Da tempo parte della cultura tradizionale balinese, oggi il clown si veste con gli stessi abiti degli attori che rappresentavano gli Dèi ma porta una maschera che caricatura un naso occidentale. In quello che Jenkins definisce “una perfetta parodia di turisti maleducati e invadenti,” il clown afferra una macchina fotografica di poco valore che ha appesa al collo ed inizia a fotografare qualsiasi cosa mentre grida, “Sorridete, prego, ancora una!” Il suo pubblico si sbellica e tutti capiscono le intenzioni dell’attore.
“La nostra cultura ha bisogno di un filtro per modificare le influenze dell’occidentalizzazione,” spiega Nyoman Catra, uno dei clown più richiesti di Bali. “Quando la gente guarda i risultati dello sviluppo moderno attraverso gli occhi dei clown, la vedono con una dose di scetticismo. I clown ci aiutano a filtrare gli eccessi del progresso in modo che noi possiamo cambiare ed evolverci senza perdere le tradizioni che rendono unica Bali.”
La migliore medicina
La risata può anche essere terapeutica dopo l’accaduto.
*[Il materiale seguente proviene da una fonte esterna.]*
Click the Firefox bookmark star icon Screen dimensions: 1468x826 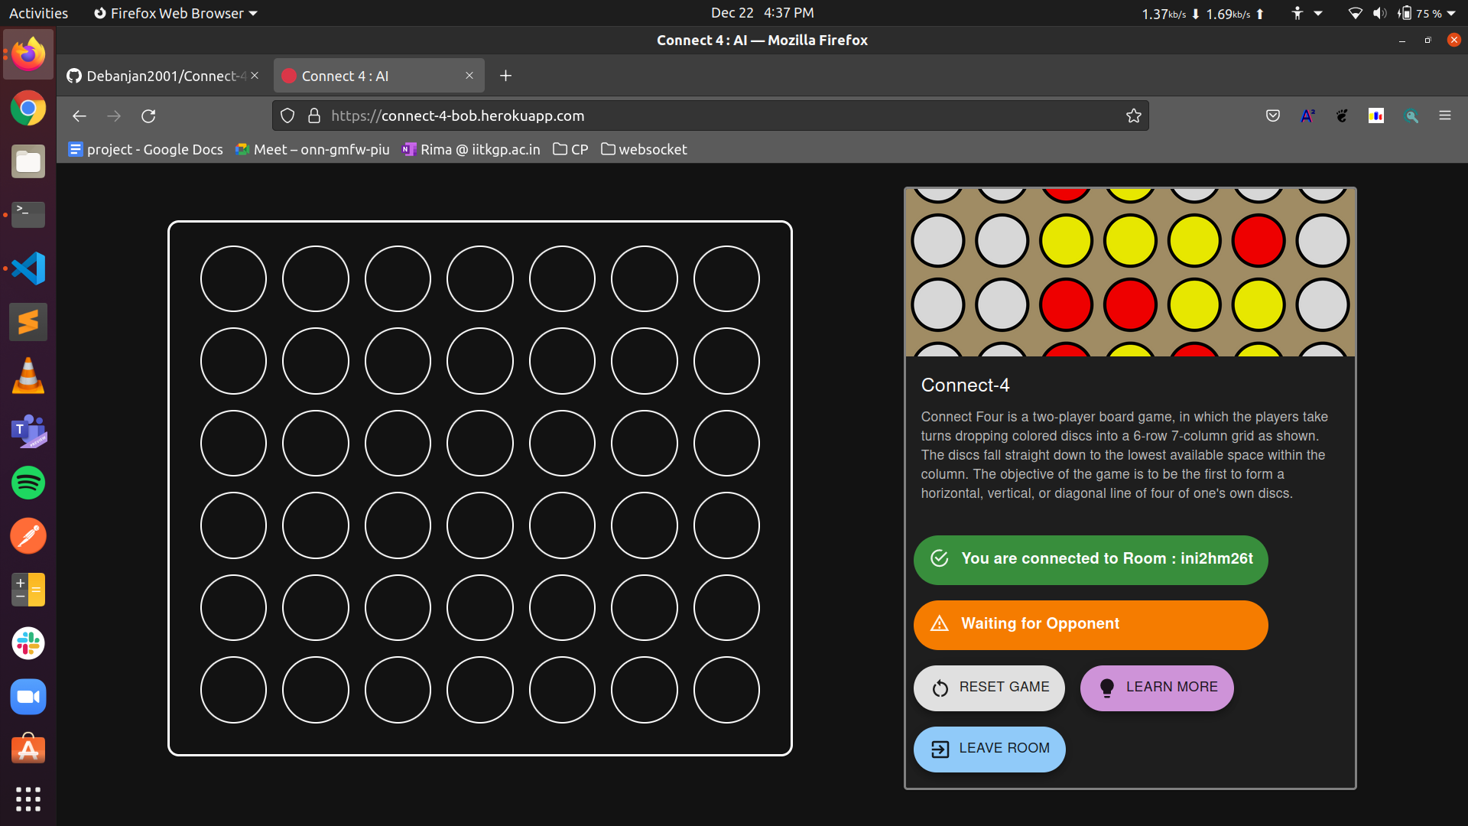click(1133, 115)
In Lituania, dopo che l’occupazione sovietica era terminata, un gruppo di musicisti cantò un brindisi a Stalin che era popolare durante il suo regno. Jenkins descrive la scena. “Con il gaio accompagnamento di una fisarmonica rossa, profondevano lodi sincopate all’uomo che aveva condannato migliaia dei loro concittadini a morte nei campi di lavoro siberiani:
“Il Partito ci conduce alla felicità
E noi ringraziamo il caro Compagno Stalin
Dal profondo dei nostri cuori.”
Una donna anziana che era vissuta sotto il regime di Stalin e sedeva in terza fila, rise fino alle lacrime. Ceslovas Stonys, uno dei musicisti, sostiene che le loro esibizioni erano come sedute di terapia di gruppo.
A parte i suoi benefici psicologici, la risata ci potrebbe permettere anche di trascendere la malattia. Dalla pubblicazione di Anatomy of an Illness (N.d.T.: Anatomia di una Malattia) di Norman Cousins nel 1979, un numero sempre maggiore di prove mediche ci indica il potere guaritore della risata.
Cousins è guarito da una seria malattia del collagene, la spondilite anchilosante, attraverso una combinazione di dosi massicce di vitamina C ed una regolare dieta di risate. Le probabilità contro la sua guarigione erano di cinquecento a uno, secondo i medici. Cousins fece “ la gioiosa scoperta che dieci minuti di genuina risata di pancia avevano un effetto anestetico e mi davano almeno due ore di sonno senza dolore.” Dal 1985, un gruppo di studi ha suggerito che l’umorismo innalza i livelli di anticorpi, rafforzando il sistema immunitario.
Guaritrice, liberatrice, distruttrice di regni – la risata è il genio nascosto tra di noi. Gli scienziati stanno continuando a studiare le sue magiche proprietà e facendo nuove scoperte ogni anno. Ma devono ancora spiegare perché le cose fanno ridere. Invero, forse non lo capiremo mai. Ma ci divertiremo a provarci.
Bibliografia
Cousins, N. (1979). Anatomy of an Illness. Bantam Books: New York.
Jenkins, R. (1994). Subversive Laughter: The Liberating Power of Comedy (N.d.T.: Risata Sovversiva: Il Potere Liberatorio della Commedia). The Free Press: New York.
Provine, R. (2000). Laughter: A Scientific Investigation (N.d.T.: La risata: Un’Investigazione Scientifica). Viking: New York.
Sanders, B. (1995). Sudden Glory: Laughter as Subversive History (N.d.T.: Gloria Improvvisa: La Risata come Storia Sovversiva). Beacon Press: Boston.